The total government debt around the world has now crossed $45 trillion. That is $45 trillion that governments have borrowed and promised that the tax payers within their countries will pay in the future.
The top ten largest debt countries around the world owe $30 trillion of this debt. What would create a problem with this situation?
Remember during the housing bubble when people used the term "adjustable" rate mortgage. Homeowners were not seen as being in trouble with their initial "teaser" rates during the first 1 - 3 years of the loan, it was when the loan became adjustable (and would adjust significantly higher) that some people began to worry.

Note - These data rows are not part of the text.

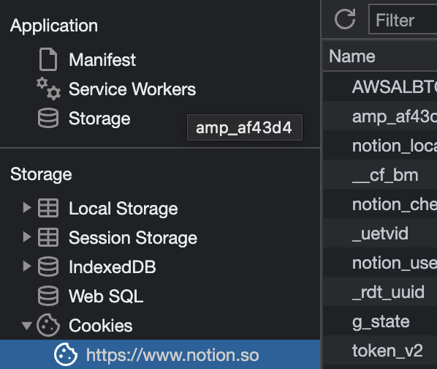This screenshot has width=437, height=369.
Task: Click the Session Storage table icon
Action: [48, 237]
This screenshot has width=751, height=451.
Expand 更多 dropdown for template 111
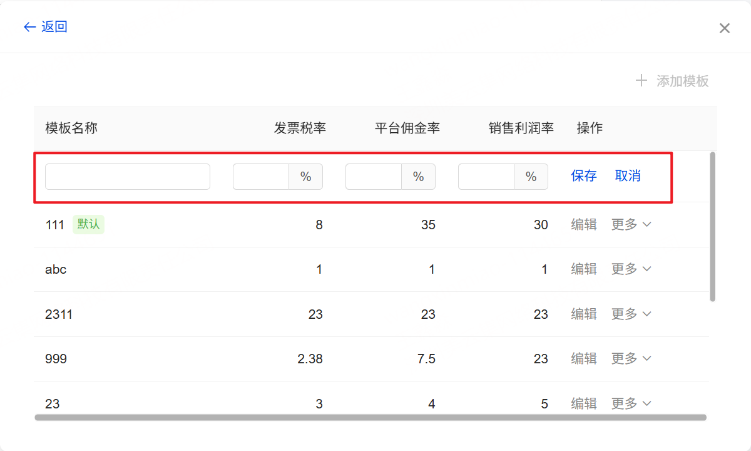tap(631, 225)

The governments around the world have financed their debt through the same exact process. Over the next 3 years, through 2015, the top ten government debtors will have to roll over (refinance) 50% of their entire debt burden: $15 trillion dollars.

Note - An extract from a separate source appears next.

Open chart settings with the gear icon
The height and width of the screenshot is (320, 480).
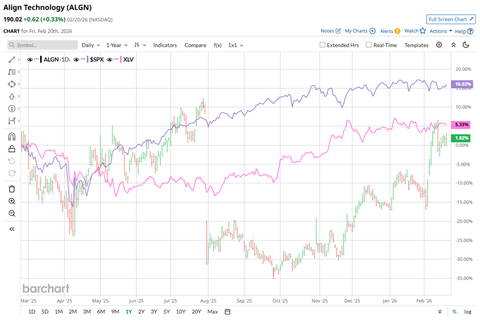tap(439, 45)
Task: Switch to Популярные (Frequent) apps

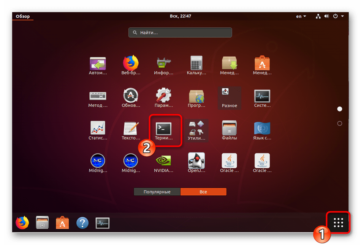Action: [157, 192]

The entire housing market was $16 trillion in size back in 2006 and only a fraction of that amount was adjustable rate subprime loans (close to 50% of homes were owned free and clear and a large percentage actually borrowed what they could afford and took out 30 year fixed rate mortgages).
So if a small fraction of $16 trillion running into trouble took down the entire financial system, what will occur when an entire $15 trillion sum will need to be refinanced?

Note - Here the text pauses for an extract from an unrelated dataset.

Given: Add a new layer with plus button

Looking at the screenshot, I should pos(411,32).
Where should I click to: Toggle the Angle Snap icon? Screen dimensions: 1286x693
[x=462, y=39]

People's natural reaction is to say that "governments will bail them out." But wait a minute, it is the government debt that is about to implode. Greece, Spain, Ireland, Portugal, and Italy cannot go to their government for a bailout.
The answer is that it will come from the central banks. We are only in inning 2 or 3 of the sovereign debt crisis and it will pick up in size and magnitude as we move forward through Japan, the UK, and the United States.
The following shows the growth in size of the central bank balance sheets for the "Big 4" central banks since 2006:
The Federal Reserve (United States)
The European Central Bank (Europe)
The Bank of England (The UK)
The Bank of Japan (Japan)
Growth of their balance sheets means that central banks are printing money to purchase assets (which are then added to their balance sheets).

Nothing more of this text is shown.